# 1974 14ft dixie malibu



## fishmonster13 (Oct 16, 2011)




----------



## fishmonster13 (Oct 16, 2011)




----------



## Paul_Barnard (Oct 28, 2011)

I am going to watch this one. I love to see rebuilds done on less common skiffs.


----------



## fishmonster13 (Oct 16, 2011)

unfortunatley its going to be slow going for a little while as its supposed to get really cold here, and the grinding /sanding part has to be done outside :-[


----------



## Mally380 (Nov 6, 2012)

I have one in my shop right now that a client brought to me for some rigging and custom touches. His has a Yamaha 50 hanging on the back which seems quite excessive. Good luck with yours. Looks like it will make a nice little fishing platform.


----------



## fishmonster13 (Oct 16, 2011)

> I have one in my shop right now that a client brought to me for some rigging and custom touches. His has a Yamaha 50 hanging on the back which seems quite excessive. Good luck with yours. Looks like it will make a nice little fishing platform.

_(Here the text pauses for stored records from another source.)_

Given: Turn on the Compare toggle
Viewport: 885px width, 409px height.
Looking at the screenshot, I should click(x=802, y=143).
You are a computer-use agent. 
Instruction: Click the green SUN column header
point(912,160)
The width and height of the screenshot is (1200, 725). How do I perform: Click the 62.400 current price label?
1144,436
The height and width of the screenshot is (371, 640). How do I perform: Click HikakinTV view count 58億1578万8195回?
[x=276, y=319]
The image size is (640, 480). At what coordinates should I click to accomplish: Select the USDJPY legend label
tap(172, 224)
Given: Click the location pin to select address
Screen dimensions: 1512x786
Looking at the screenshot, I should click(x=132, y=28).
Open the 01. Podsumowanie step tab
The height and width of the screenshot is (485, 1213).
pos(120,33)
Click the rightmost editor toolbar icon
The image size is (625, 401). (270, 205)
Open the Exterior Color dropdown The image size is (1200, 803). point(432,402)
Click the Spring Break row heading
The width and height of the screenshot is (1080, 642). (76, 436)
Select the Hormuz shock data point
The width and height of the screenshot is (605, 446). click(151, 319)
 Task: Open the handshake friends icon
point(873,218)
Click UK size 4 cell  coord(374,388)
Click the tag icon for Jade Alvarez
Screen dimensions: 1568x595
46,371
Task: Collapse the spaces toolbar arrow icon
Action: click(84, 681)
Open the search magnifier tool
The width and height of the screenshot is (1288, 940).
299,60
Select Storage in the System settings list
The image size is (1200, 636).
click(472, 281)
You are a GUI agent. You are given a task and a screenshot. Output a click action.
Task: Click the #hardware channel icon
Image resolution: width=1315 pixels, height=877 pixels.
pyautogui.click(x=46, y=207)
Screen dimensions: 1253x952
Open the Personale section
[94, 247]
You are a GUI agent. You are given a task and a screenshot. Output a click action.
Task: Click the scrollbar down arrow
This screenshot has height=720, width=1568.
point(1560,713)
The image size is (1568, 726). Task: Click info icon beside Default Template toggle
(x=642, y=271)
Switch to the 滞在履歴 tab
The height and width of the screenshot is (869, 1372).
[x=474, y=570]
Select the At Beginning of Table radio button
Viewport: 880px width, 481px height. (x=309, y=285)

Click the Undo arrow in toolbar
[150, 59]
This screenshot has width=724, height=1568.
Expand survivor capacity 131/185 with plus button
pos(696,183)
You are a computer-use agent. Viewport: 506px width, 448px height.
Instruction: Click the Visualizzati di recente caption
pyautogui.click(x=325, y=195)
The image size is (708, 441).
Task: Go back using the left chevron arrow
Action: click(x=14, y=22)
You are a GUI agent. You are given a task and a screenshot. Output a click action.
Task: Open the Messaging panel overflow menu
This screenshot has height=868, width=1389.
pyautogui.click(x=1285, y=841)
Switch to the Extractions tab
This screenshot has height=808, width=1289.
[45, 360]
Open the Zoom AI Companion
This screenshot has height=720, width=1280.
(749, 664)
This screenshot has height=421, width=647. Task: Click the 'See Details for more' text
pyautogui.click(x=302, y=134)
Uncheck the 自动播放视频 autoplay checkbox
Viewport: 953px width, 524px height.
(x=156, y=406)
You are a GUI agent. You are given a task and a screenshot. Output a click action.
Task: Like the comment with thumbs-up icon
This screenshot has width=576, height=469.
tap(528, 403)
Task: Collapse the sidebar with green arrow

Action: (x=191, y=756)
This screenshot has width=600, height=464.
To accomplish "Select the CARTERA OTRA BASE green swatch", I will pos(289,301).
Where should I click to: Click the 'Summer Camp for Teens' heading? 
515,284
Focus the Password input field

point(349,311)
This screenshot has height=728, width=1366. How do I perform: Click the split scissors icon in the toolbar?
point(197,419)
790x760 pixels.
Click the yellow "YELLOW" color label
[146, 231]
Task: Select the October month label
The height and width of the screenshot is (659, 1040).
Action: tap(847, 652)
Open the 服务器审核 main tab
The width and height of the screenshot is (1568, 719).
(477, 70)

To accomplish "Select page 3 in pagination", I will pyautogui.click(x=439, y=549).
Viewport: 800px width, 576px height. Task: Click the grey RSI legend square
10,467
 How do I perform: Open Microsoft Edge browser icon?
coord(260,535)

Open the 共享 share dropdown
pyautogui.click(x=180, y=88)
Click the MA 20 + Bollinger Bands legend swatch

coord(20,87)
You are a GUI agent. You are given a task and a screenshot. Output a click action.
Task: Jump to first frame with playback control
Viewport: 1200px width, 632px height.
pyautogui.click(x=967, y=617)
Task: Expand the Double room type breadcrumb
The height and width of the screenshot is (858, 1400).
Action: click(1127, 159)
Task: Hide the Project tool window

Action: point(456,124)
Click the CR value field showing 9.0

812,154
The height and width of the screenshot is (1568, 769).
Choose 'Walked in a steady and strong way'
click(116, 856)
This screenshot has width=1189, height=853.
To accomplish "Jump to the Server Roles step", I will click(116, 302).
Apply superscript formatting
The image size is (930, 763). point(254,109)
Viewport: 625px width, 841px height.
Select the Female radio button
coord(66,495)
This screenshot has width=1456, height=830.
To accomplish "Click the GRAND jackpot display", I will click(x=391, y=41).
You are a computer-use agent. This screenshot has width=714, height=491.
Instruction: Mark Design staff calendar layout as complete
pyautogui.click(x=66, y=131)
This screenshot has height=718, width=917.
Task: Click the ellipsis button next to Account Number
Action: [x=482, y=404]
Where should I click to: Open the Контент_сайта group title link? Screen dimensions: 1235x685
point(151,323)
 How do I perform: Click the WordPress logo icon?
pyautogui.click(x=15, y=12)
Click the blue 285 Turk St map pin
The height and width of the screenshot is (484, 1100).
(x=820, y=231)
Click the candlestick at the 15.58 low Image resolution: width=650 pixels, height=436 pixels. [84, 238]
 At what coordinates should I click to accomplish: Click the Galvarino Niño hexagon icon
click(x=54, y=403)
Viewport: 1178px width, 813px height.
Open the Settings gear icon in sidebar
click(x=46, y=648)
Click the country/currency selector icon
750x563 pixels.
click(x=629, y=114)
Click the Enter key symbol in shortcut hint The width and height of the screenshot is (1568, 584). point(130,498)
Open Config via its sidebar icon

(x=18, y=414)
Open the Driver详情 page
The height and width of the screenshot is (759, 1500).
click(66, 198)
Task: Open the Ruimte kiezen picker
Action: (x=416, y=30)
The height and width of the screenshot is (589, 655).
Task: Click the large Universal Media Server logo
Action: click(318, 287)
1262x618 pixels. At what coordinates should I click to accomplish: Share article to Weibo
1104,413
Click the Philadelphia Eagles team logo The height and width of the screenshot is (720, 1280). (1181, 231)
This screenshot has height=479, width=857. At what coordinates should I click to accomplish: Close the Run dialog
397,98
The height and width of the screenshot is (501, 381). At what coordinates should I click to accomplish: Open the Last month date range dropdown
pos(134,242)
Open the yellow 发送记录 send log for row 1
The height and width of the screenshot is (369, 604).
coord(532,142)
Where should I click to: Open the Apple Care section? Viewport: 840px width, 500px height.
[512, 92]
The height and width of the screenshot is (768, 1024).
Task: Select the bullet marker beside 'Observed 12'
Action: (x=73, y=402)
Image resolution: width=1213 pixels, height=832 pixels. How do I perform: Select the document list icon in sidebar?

how about some pictures, i figured it could handle up to a 65hp but not sure it needs that much


----------



## Mally380 (Nov 6, 2012)

I'll snap some next time I am there. I'd say a 25-30hp is all it needs. A 65 would more than likely be pretty dangerous.


----------



## davecatchesfish (Jun 17, 2010)

50 is too much HP. I have a 12 ft Malibu that has a Honda 15 hp 4 stroke that will do 19 mph. I would agree with Capt 25 hp


----------



## fishmonster13 (Oct 16, 2011)

i'm putting this boat up for sale, located in ohio come with glass and epoxy


----------



## fishmonster13 (Oct 16, 2011)

Decided to keep it and have made some progress , interior is all ground out, bottom sanded, and started cutting wood. Will post some pics this evening


----------



## fishmonster13 (Oct 16, 2011)

[/URL]][/img]







[/URL][/img]


----------



## fishmonster13 (Oct 16, 2011)

finally finished her up and got it out twice, second day out lost a bearing on the trailer, got it fix and still went fishing!


----------



## tomahawk (Mar 9, 2012)

Looks real nice, congrats! 
I saw one of these, or something very similar ,on one of the neighbors back lot under a canopy. It was covered for the longest time, I guess the wind blew it off.


----------



## fishmonster13 (Oct 16, 2011)

seems to be stern heavy so i'm moving the trolling motor and battery upfront, and shes pretty tippy, way more than i thought it would be


----------



## DiveFlag (Jul 1, 2018)

I also have a 74 Dixie Malibu. We have a 25hp doea about 34mph with wife and I but seems nose heavy.


----------